Militante de Morena y actualmente con responsabilidades dentro de la estructura estatal de la Comisión Nacional del Agua (Conagua), López Alcalá consideró que México atraviesa una etapa en la que las mujeres han ganado espacios que durante décadas estuvieron predominantemente ocupados por hombres.
Durante entrevista, señaló que la llegada de Claudia Sheinbaum a la Presidencia de la República representa uno de los principales ejemplos de este cambio, pero destacó que el avance femenino también puede observarse en cargos directivos, coordinaciones y otras posiciones dentro del servicio público.
“Claro que es tiempo de mujeres”, sostuvo. Agregó que cada vez son más las mujeres que ejercen responsabilidades públicas y que han demostrado su liderazgo “con honestidad, con fuerza”.
Para López Alcalá, ocupar actualmente estos espacios implica también una responsabilidad histórica. Recordó que generaciones anteriores de mujeres lucharon por acceder a posiciones de liderazgo y consideró que quienes hoy tienen esa oportunidad deben desempeñarlas de la mejor manera para honrar ese camino.

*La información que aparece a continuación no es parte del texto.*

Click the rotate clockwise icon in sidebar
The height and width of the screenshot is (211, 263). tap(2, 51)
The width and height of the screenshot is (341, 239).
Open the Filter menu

La morenista también expresó su respaldo a la presidenta Claudia Sheinbaum, de quien dijo ha dignificado el cargo y realizado un buen trabajo al frente del país. Incluso, al ser cuestionada sobre qué tan identificada se encuentra con el movimiento político al que pertenece, respondió sin titubeos: “Mucho”.
Aunque sus aspiraciones políticas no necesariamente se concentran en el proceso electoral de 2027, López Alcalá dejó abierta la puerta hacia el futuro. De cara a 2030, visualiza un escenario con una participación todavía mayor de las mujeres en las decisiones políticas y los espacios de representación.
Su mensaje, más allá de una aspiración personal inmediata, apunta hacia una generación de mujeres que busca no limitarse a observar los cambios políticos y sociales, sino participar directamente en ellos.
“Las mujeres no estamos para ver la historia, estamos para escribirla”, sentenció.